Element lookup records:
_ _ _

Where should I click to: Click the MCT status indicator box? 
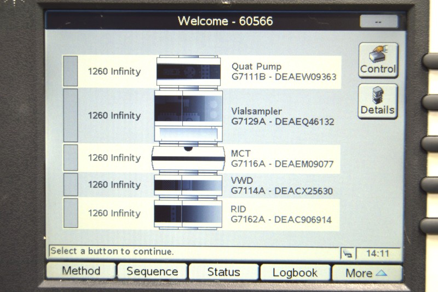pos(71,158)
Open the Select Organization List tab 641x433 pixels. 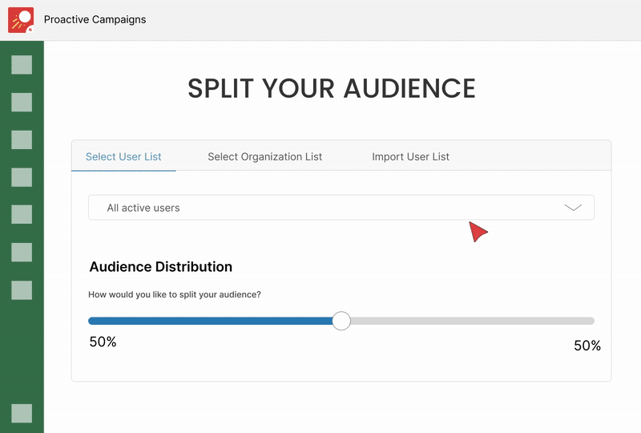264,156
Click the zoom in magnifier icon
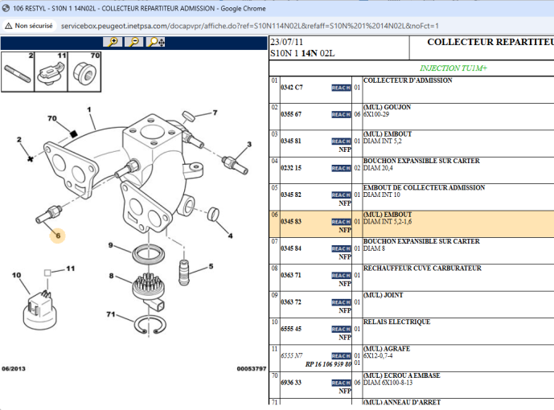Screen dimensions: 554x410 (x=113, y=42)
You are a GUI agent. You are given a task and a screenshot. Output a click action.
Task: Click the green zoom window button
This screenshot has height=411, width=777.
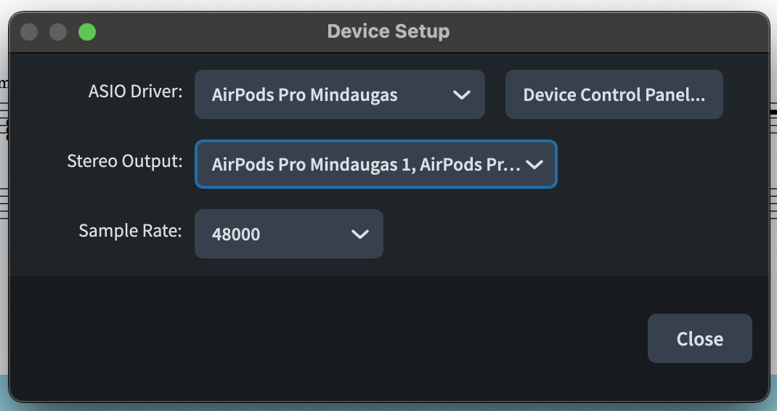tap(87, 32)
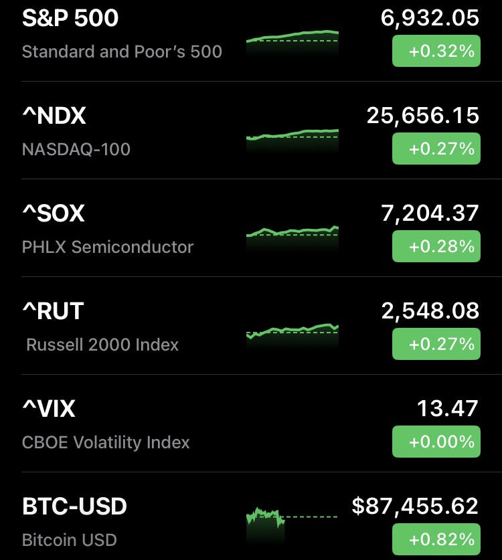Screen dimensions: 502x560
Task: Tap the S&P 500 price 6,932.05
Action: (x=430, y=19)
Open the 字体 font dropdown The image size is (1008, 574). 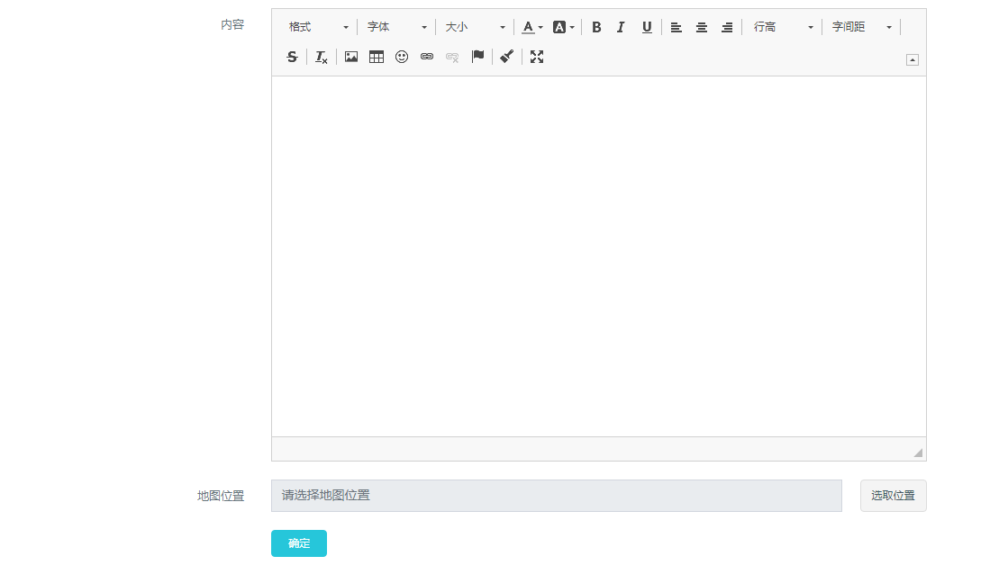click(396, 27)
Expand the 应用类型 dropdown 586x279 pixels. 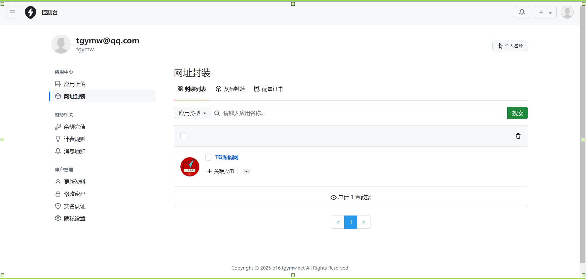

_ _ _

_Your goal_: Pick out each line of the records above that contains the word "zoom", and copy those lines.

_Task output_:
Click the zoom in magnifier icon
Task: Click the green zoom window button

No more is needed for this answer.